AIM OF THE EXERCISE
Report back each line of the records that contains the string "agent".

━━━━━ GIVEN RECORDS

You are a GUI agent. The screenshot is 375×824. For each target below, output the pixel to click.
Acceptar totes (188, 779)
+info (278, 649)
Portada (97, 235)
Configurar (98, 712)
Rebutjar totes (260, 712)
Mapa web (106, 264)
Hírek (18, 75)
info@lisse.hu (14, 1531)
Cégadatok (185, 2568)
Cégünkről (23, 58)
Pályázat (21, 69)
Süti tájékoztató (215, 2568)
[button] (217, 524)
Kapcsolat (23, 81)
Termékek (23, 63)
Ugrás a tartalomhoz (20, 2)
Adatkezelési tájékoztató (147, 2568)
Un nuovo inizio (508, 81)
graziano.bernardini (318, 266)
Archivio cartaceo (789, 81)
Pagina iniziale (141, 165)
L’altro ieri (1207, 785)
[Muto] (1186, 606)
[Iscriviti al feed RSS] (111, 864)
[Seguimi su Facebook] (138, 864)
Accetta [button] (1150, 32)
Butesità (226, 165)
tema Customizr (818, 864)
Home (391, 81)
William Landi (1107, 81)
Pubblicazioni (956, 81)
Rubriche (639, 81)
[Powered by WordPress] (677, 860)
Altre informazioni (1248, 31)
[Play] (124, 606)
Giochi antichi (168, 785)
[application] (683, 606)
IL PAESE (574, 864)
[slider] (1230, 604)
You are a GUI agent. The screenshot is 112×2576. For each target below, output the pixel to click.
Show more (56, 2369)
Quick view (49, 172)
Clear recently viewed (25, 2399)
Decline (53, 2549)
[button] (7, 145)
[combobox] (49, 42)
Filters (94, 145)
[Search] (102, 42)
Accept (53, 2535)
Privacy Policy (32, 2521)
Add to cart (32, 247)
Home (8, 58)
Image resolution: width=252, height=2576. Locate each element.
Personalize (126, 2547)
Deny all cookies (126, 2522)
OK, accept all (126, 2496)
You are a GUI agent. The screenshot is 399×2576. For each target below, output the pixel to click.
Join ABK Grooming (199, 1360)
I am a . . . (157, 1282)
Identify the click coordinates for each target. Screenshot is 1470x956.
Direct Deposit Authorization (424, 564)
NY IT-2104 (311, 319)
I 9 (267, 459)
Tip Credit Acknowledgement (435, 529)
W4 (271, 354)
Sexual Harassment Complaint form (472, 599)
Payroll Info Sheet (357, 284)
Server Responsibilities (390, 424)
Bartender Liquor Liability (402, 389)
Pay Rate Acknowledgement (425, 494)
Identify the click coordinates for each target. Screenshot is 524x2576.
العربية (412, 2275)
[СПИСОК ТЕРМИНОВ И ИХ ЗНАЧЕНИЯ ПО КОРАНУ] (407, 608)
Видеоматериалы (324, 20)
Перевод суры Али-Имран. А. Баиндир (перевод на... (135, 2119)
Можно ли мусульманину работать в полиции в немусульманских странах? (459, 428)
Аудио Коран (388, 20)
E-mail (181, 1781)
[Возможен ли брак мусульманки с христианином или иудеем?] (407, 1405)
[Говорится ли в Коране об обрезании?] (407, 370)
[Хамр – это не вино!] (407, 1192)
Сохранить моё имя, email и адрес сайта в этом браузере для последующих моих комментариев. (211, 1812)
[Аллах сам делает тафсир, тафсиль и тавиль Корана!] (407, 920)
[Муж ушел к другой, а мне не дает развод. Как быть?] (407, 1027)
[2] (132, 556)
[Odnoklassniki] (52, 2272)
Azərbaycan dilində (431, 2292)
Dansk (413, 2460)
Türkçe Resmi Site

━━━━━━━━━━

SOLUTION TO THIS EXERCISE
You are a GUI agent. The screenshot is 375×824. For each target below, output the pixel to click.
You are a GUI agent. The screenshot is 112×2576. For each target below, output the pixel to click.
You are a GUI agent. The screenshot is 399×2576. For each target below, output the pixel to click.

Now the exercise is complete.